I was lucky with a dead breech twin 2 years ago, I didn't figure on a twin because the first calf was 110 lbs.. And so was the second! I just noticed the cow wasn't looking quite right the next day and went in to check, then flipped the legs the right way and got it out, and she was fine after that.

We've had 2 uterine prolapses here, none in the last 15 years thankfully.. don't look forward to those! We did have a heifer with pretty bad paralysis after we had to pull like the dickens to get a 108 lb calf out of her (alive :)) but she had serious vaginal tears.. a few good doses of dex and LA200 fixed her up, but she didn't like me much anymore
 
Ripped uteri?
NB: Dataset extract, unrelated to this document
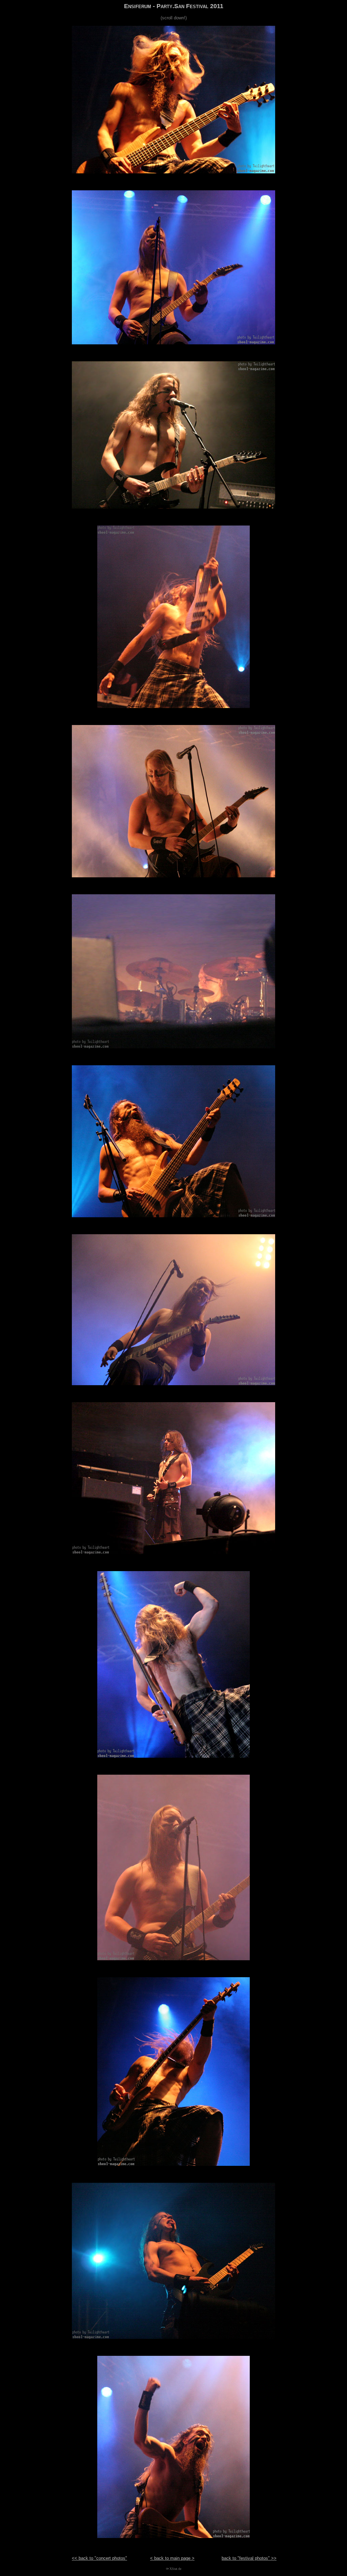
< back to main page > (172, 2558)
Vet fault or just hard luck?

Could be either? First case was an embryotomy; I was told the vet was careless with the severed spine when pulling.
Second was one of my own cows and I wouldn't even know if the farmer who had her was telling the truth. She didn't calve when she should have done, he later called me to say they'd found she had a mummified calf and the vet had ripped her uterus trying to pull it out and so they'd shot her (my beautiful Obstra, not the vet).
Just another cautionary tale: if anyone cuts parts off your cow's calf to pull it out, make very certain they don't pull any sharp edges into the cow.
 
Rego,
I had a uterine tear during a difficult delivery 25 years or so ago - I'm guessing the uterus got 'bunched up' as I was pulling the calf, and it tore(really more of a linear 'burst').
I always stick my hand/arm in there to make sure there's not a second calf lurking (yeah, they can both be BIG).
Immediately felt the tear. Reached farther in, got a good grip and prolapsed the whole thing. Of course, air rushed into the abdomen through the tear, so once I'd (quickly) sewed up the tear, I had a hard time replacing the prolapse because of all the air now inside the cow. It's fuzzy(not funny) now, but I think I had to stick a couple of 12 ga needles in it to let some of the air out so I could replace it - kinda like trocharizing a rumen.
But...I finally got it back in, and the cow was fine; but I was sweating it for a while.
 
You can be as careful as possible, but you're still working in the dark!

Lucky_P, I've continued thinking about your pressure necrosis theory and it fits best for me with what happened and how things developed. The calf was pretty much in one place for the several hours it wasn't being born. In a similar case a few days before, the calf came out and developed a significant swelling over one eye, which took a week to go down. He'd obviously been pressed in one place for some time. We don't get to see what the insides of their mothers look like under similar pressure - well, not usually. There are pictures, if anyone wants to see them.